Start of DATA PROVIDED
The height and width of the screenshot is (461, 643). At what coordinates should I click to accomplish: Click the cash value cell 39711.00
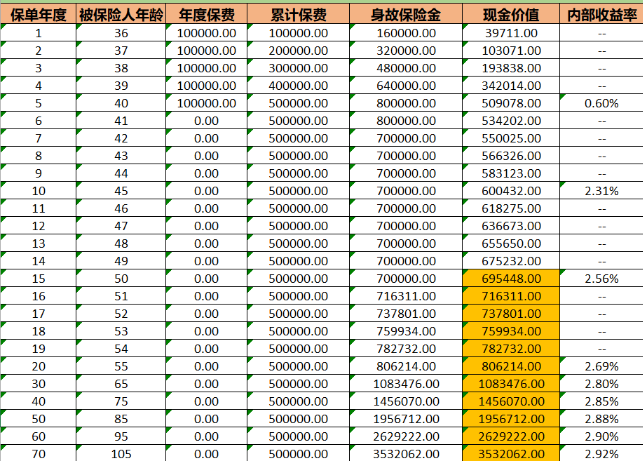click(x=511, y=33)
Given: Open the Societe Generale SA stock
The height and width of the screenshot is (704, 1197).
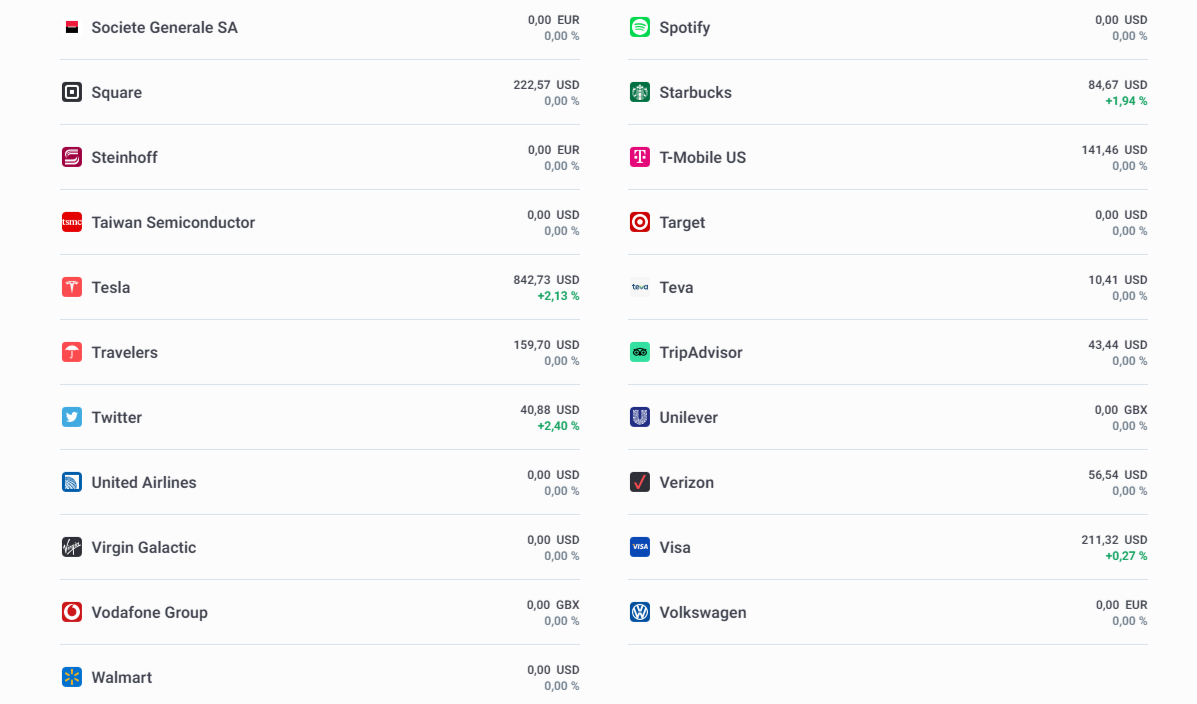Looking at the screenshot, I should (x=164, y=27).
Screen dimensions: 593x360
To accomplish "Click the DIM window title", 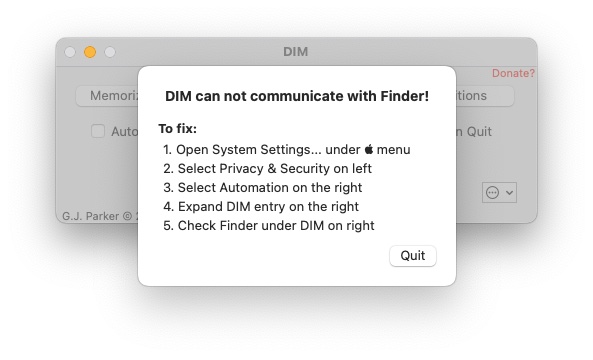I will [x=296, y=52].
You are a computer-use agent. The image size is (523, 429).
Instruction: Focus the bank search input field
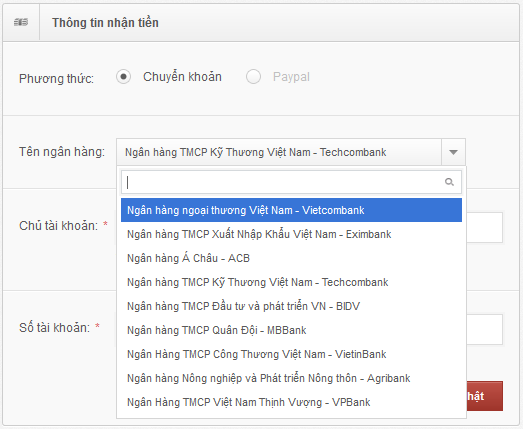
End of DATA PROVIDED
- [TASK BRIEF] Give again, word for word, every line from the top of the data through the line with "Given: Open the Societe Generale SA stock", both ends included, and exclude the pictures.

- [WRITTEN ANSWER]
The height and width of the screenshot is (461, 643). At what coordinates should I click to accomplish: Click the cash value cell 39711.00
click(x=511, y=33)
Given: Open the Societe Generale SA stock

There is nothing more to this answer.